NRF2 Activators: Boost a suite of cytoprotective genes, offering a systems-level response (Giroud et al., 2009; Hushpulian et al., 2025; Tkaczenko et al., 2025). Caveats include potential pro-tumorigenic effects with chronic activation.

Mitochondrial Protectants: Agents that stabilize cardiolipin or improve ETC., function could prevent the initial metabolic crisis in NAFLD.

Inhibitors of Pro-Oxidant Enzymes: Targeting sources of ROS like NOX4 in specific tissues can reduce the initial insult.

Our NPC1L1 model analysis within this framework suggests that inhibiting the upstream metabolic driver (e.g., intestinal cholesterol absorption or hepatic fatty acid synthesis) is a potent strategy to prevent the cascade at its origin, by removing the condition that establishes the specific target hierarchy (hepatic mitochondrial vulnerability).

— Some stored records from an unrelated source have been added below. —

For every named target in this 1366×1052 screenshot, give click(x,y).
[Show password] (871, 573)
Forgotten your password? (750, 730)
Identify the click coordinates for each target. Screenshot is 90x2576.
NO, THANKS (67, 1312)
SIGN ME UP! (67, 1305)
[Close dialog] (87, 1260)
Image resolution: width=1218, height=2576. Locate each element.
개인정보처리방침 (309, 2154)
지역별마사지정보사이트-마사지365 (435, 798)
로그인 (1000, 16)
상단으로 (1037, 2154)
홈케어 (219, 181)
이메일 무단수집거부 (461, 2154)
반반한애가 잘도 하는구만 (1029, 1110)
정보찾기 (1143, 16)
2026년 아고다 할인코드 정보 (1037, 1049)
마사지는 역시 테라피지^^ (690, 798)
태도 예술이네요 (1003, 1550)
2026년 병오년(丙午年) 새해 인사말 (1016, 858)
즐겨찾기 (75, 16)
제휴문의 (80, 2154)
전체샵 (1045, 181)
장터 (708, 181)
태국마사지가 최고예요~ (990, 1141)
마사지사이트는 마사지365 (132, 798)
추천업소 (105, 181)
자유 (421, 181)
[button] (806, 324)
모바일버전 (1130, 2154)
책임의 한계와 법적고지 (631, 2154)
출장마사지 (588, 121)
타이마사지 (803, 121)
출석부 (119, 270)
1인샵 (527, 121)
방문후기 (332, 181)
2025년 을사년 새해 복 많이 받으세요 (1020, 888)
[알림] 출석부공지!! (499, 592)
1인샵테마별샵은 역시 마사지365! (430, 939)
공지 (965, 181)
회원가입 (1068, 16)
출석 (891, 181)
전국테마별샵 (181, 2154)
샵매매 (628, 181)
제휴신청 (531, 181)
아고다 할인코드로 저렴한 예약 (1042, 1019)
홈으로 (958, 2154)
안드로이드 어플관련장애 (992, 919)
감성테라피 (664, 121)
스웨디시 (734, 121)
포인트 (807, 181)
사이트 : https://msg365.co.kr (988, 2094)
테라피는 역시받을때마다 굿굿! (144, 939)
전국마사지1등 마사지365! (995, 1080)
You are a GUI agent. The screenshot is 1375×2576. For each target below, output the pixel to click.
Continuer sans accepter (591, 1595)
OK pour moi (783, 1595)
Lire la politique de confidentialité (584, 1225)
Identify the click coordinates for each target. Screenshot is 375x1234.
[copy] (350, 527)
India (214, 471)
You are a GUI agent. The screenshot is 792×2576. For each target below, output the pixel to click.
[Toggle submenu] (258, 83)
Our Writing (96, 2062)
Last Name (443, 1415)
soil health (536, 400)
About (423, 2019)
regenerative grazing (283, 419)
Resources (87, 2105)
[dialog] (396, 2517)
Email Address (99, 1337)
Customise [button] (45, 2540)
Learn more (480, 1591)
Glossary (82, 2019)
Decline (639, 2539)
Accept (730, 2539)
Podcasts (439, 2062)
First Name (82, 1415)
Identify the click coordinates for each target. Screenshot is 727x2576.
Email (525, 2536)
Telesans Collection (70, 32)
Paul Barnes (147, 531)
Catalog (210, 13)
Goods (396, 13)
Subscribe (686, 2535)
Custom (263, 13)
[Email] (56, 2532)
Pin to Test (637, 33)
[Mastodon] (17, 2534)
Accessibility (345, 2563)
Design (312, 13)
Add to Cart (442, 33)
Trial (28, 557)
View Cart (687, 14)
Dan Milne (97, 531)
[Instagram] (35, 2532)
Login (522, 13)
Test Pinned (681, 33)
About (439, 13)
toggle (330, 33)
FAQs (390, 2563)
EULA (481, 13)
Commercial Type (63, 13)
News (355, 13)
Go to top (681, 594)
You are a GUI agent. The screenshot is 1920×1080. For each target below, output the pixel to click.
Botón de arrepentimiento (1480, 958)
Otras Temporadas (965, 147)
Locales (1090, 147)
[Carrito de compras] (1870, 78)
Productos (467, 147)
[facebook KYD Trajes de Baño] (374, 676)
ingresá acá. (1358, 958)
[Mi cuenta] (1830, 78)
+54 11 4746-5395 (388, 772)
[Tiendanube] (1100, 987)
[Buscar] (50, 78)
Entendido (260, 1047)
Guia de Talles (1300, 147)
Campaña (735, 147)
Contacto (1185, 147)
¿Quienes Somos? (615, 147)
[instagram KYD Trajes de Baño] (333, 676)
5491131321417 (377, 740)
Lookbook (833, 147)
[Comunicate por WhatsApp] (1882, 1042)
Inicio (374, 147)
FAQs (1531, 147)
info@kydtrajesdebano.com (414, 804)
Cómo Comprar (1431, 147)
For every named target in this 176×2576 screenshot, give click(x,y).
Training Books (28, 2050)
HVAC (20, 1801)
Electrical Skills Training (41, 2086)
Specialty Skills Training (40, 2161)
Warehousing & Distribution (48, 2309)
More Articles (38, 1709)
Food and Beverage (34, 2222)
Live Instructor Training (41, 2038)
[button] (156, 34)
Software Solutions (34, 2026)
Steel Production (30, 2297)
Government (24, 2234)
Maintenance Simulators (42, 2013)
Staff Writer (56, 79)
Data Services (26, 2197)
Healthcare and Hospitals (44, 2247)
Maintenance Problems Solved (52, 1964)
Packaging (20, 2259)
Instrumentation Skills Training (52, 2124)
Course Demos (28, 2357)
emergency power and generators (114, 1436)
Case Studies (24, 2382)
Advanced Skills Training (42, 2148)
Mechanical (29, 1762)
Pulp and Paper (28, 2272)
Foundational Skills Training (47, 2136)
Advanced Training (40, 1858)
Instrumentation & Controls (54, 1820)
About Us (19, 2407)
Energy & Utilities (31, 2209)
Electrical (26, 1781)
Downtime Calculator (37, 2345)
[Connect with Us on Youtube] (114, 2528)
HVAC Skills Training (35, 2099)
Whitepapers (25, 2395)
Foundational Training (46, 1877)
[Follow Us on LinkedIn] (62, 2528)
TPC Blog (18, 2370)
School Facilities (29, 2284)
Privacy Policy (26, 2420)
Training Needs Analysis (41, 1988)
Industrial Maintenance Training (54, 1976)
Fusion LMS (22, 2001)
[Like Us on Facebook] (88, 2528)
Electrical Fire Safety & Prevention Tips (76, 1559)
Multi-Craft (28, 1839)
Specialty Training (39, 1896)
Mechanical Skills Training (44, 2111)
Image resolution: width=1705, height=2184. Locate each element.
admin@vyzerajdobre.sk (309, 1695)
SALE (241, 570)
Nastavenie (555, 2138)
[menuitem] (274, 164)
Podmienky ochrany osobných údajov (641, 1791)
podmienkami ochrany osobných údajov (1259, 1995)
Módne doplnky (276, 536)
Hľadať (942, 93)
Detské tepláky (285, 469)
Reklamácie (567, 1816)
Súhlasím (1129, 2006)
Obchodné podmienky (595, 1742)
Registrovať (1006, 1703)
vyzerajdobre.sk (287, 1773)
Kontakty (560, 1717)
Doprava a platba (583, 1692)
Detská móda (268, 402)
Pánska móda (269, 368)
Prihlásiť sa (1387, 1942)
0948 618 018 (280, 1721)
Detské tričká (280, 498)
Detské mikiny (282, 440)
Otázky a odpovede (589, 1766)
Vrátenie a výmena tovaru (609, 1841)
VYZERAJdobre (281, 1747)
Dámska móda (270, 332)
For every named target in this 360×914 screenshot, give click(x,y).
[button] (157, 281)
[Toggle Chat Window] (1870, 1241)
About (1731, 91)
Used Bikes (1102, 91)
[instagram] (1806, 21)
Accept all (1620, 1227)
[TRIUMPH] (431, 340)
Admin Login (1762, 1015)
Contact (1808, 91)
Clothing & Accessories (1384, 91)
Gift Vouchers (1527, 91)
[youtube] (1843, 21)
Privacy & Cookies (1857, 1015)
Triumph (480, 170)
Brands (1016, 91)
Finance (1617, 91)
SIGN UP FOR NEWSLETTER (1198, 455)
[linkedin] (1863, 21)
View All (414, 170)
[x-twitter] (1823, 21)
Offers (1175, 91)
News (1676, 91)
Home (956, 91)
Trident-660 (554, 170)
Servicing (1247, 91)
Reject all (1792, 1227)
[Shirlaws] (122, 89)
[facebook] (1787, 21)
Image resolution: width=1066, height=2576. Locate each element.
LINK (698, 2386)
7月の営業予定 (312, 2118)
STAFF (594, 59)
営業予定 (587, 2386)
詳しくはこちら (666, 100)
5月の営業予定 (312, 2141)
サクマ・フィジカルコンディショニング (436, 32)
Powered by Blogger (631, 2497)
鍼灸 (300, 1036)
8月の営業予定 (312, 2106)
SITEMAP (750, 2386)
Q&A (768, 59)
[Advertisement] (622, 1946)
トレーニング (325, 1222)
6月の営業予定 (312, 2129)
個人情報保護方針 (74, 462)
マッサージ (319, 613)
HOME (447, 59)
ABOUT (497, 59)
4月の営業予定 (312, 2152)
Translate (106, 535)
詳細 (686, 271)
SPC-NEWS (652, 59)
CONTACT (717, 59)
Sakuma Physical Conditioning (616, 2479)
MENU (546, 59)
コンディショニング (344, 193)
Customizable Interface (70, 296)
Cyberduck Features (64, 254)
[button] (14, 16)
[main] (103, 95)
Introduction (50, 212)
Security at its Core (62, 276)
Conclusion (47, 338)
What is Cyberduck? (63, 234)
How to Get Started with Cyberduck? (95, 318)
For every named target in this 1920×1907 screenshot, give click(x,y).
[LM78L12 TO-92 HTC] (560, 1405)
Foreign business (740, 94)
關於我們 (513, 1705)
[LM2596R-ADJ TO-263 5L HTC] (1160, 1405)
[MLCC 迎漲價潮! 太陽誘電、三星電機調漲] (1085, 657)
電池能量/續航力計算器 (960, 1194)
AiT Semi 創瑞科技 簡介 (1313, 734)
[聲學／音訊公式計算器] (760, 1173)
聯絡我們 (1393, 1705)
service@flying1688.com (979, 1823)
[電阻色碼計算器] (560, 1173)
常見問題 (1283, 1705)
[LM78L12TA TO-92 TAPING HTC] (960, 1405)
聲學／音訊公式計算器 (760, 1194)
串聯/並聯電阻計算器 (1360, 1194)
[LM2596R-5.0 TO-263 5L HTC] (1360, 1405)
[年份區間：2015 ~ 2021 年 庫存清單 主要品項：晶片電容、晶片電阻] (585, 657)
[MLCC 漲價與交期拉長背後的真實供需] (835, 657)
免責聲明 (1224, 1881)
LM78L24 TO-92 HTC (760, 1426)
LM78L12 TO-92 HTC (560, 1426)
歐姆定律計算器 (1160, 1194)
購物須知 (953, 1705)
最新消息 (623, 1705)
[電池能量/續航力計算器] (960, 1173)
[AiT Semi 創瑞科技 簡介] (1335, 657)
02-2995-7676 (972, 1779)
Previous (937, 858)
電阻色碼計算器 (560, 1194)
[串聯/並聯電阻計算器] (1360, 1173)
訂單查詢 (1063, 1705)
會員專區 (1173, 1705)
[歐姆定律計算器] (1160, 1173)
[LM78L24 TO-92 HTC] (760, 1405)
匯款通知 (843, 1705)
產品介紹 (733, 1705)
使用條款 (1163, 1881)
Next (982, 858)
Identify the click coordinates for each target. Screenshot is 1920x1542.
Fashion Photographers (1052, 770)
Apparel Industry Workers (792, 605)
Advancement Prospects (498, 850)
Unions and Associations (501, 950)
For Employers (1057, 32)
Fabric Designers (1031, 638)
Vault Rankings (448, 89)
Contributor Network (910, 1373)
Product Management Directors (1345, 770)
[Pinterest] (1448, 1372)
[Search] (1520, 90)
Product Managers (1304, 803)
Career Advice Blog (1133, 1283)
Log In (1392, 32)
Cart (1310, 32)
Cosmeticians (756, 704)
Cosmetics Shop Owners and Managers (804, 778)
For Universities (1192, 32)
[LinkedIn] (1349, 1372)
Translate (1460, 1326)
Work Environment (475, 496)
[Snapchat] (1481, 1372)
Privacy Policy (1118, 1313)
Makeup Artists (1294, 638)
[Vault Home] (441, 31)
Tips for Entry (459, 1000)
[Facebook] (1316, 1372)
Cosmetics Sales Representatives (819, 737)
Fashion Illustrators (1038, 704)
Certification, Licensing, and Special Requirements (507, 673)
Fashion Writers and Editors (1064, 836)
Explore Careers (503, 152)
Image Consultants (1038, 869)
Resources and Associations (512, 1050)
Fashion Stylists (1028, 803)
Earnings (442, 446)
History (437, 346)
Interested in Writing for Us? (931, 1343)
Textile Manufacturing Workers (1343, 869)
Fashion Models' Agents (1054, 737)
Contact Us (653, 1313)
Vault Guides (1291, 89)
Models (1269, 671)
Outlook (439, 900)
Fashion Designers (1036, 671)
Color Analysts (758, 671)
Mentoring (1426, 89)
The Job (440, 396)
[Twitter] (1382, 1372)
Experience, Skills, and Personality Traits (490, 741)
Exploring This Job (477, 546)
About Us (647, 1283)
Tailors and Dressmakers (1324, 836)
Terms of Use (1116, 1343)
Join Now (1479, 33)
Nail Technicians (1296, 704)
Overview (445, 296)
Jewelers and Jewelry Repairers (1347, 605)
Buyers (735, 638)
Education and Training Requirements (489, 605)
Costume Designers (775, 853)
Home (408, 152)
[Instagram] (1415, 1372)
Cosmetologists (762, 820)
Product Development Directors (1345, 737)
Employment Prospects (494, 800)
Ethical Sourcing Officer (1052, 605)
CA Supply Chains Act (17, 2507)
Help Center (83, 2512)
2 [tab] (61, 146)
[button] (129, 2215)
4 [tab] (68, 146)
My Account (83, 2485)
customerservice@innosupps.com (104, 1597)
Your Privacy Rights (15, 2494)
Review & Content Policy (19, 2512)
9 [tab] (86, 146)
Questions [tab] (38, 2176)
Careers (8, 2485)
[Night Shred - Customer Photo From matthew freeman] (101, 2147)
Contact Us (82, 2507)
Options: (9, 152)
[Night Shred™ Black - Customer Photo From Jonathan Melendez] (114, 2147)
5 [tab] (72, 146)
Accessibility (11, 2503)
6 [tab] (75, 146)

Conclusion on Therapeutic Integration: Effective therapy will likely require combination strategies that concurrently: (a) reduce the initiating insult (e.g., lower FFA, sequester catalytic iron), (b) bolster specific, compromised antioxidant defenses (e.g., GPX4 support in neurons), and (c) intercept cytotoxic secondary products. Future research must prioritize the development of biomarkers that report on specific pathways activated (e.g., specific ox-phospholipids, ferroptosis signatures) to enable truly targeted and personalized interventions.